The Professor attempted to creep away unseen among the trees, but even he could not deceive himself that the song was not an aggressive act of derision, aimed at himself. And all his detective enthusiasm melted from him, leaving him naked to his own scorn. For the Professor, who was immoderate in self-esteem, was similarly immoderate in his condemnation of himself, and as he strode swiftly toward his home he hated himself as a buffoon who had spent an evening, ridiculously dressed, stumbling among garbage cans, skulking among trees, and spying on people who had, unquestionably, spent the whole evening comfortably indoors, laughing at him. Not only was it bitter to be mocked; it was worse still to feel that he was worthy of mockery.

Dutchy and Norm were a little surprised that their party ended so soon.
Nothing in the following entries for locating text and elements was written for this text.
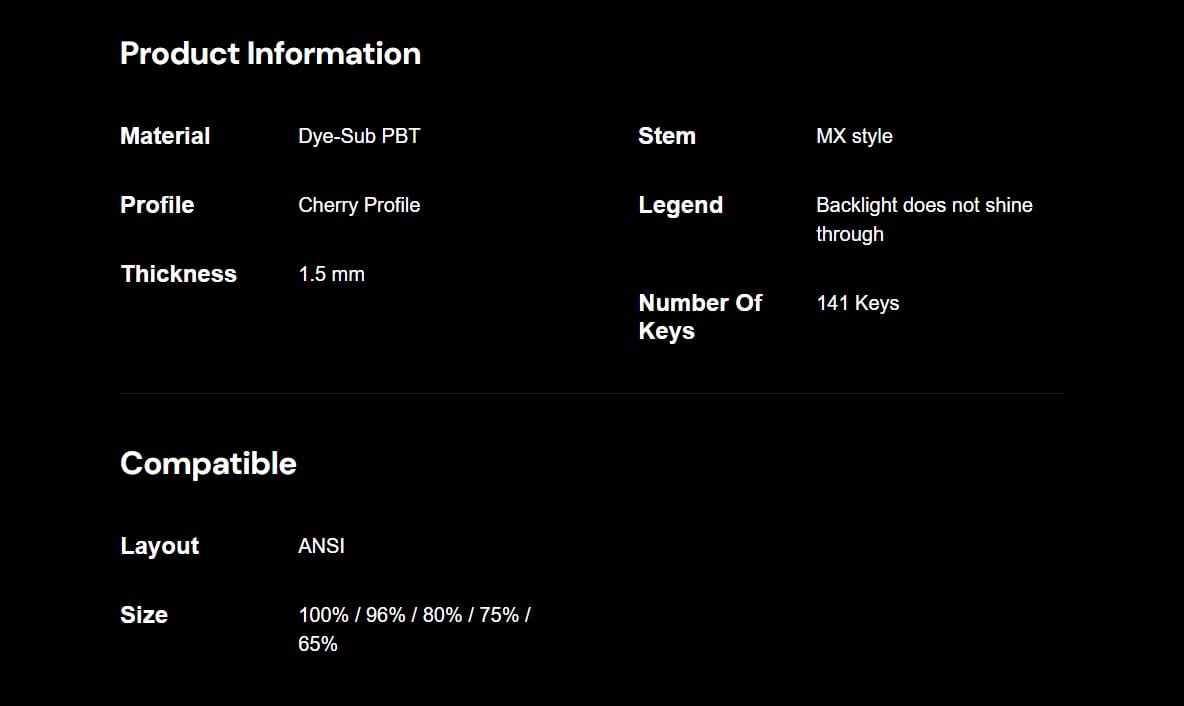The image size is (1184, 706).
Task: Select the Profile label
Action: pos(157,205)
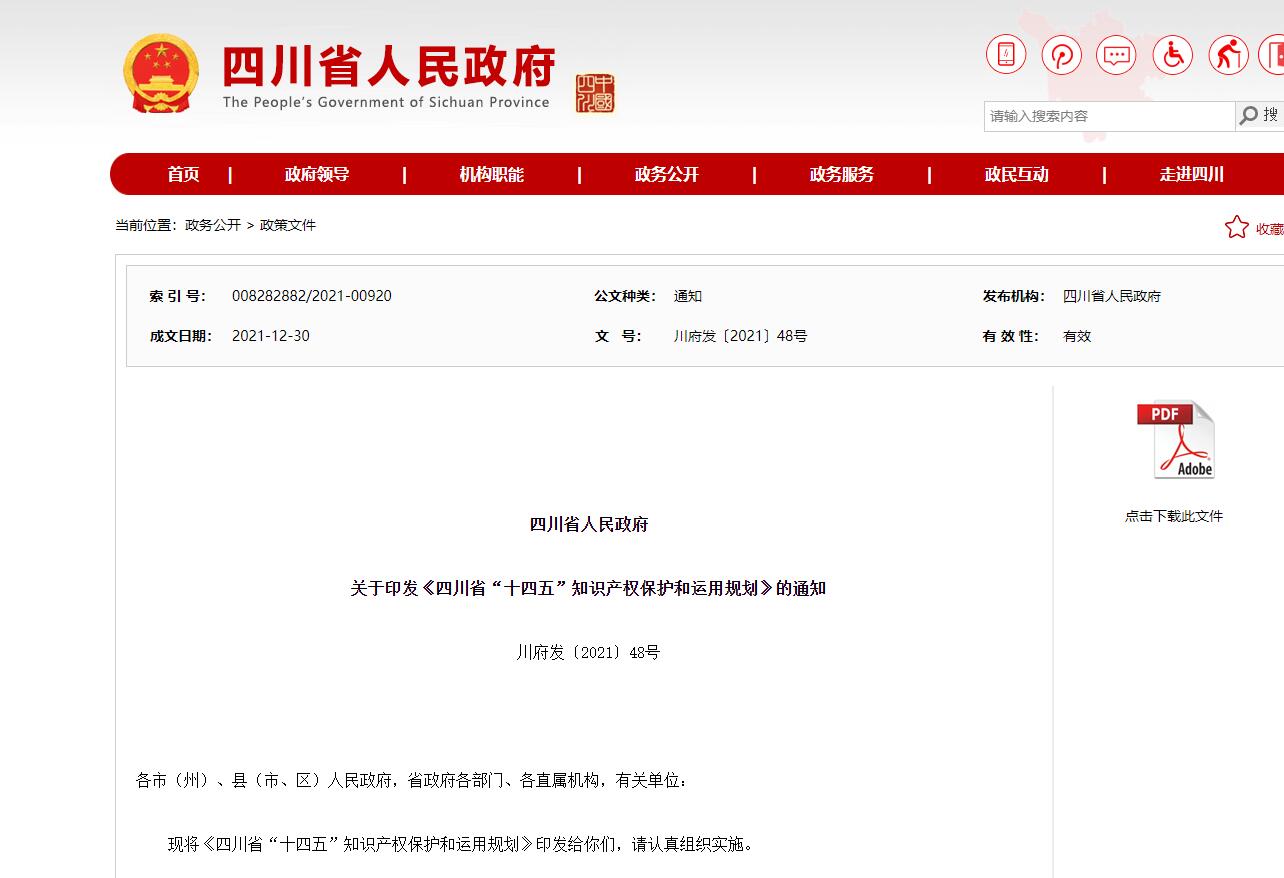Focus the 请输入搜索内容 search field
Image resolution: width=1284 pixels, height=878 pixels.
tap(1108, 116)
But immediately after refreshments had been served the guests showed a restless eagerness to leave, excepting Jimmy the dentist and one or two others whose thirst for organized Whee was not fully slaked. Solly and Pearl spoke in undertones over their coffee.

“Come on. I’ll take you home.”

“You will not.”

“Don’t argue. Get your things.”

“Don’t speak to me like that. I’ll go by myself.”

“And chance what Dutchy will have to say about it? You come with me. I’ve got to talk to you.”

“I don’t want to talk to you.”

“Yes you do. Don’t be a fool. We’ve got to get together about this thing or we’ll never hear the end of it.”